Symbolic Derivation —
% syms p t y(t) Y
% p = sym('p%d', [1 2]);
% D1y = diff(y,t);
% D2y = diff(y,t,2);
% Eqn = D2y + p(1)*(1-exp(-10*t)) + p(2)*(1-cos(10*t))*D1y + y == 0;
% yode = odeToVectorField(Eqn);
% Yodefcn = matlabFunction(yode, 'Vars',[t Y p])
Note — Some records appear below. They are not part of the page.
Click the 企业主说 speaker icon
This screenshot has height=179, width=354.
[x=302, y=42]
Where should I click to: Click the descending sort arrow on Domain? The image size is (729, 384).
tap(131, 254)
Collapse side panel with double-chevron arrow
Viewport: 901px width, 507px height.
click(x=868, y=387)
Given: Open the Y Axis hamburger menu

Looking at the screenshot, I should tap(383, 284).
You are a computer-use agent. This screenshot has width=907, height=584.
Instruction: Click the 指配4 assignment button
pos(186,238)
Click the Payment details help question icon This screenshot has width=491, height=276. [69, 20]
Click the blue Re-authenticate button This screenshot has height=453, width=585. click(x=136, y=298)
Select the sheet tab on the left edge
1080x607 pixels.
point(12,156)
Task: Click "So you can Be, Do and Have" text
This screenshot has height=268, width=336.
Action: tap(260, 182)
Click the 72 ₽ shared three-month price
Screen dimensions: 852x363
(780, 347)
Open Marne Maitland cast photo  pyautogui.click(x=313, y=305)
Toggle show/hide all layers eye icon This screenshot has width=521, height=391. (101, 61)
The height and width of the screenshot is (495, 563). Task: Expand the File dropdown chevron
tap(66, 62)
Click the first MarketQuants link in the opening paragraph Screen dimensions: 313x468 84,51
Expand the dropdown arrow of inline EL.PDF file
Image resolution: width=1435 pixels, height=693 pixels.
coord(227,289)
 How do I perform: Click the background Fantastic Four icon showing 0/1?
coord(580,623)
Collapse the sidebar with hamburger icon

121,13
The code with the varying parameters is therefore straightforward with the results of the symbolic derivation.
The Code —
Yodefcn = @(t,Y,p1,p2) [Y(2);p1.*(exp(t.*-1.0e1)-1.0)-Y(1)+p2.*(cos(t.*1.0e1)-1.0).*Y(2)];
Pmat = [-0.11674 0.05351 1.8989; -0.18115 0.05157 0.6279]; % Parameter & Initial Condition Matrix
tspan = linspace(0, 15, 100);
for k1 = 1:size(Pmat,1)
Y0 = [0 Pmat(k1,3)];
[T{k1},Y{k1}] = ode45(@(t,Y) Yodefcn(t,Y,Pmat(k1,1),Pmat(k1,2)), tspan, Y0);
end
figure(1)
plot(T{1}, Y{1})
hold on
plot(T{2}, Y{2}, '--')
hold off
grid
xlabel('\itt\rm')
ylabel('\ity\rm(\itt\rm)')
The ‘p’ vector in the symbolic derivation are the relevant parameters. These are then entered into the ‘Pmat’ matrix for convenience, the first two columns corresponding to the first two parameters in each differential equation, and the third column the initial condition for the derivative. These are then called in the corresponding iterations of the for loop, and the results saved in the corresponding cell arrays, ‘T’ and ‘Y’. Then figure(1) plots them, the first set with a solid line, and the second set with a dashed line. (I would have added a legend if I knew what to call the plotted values.)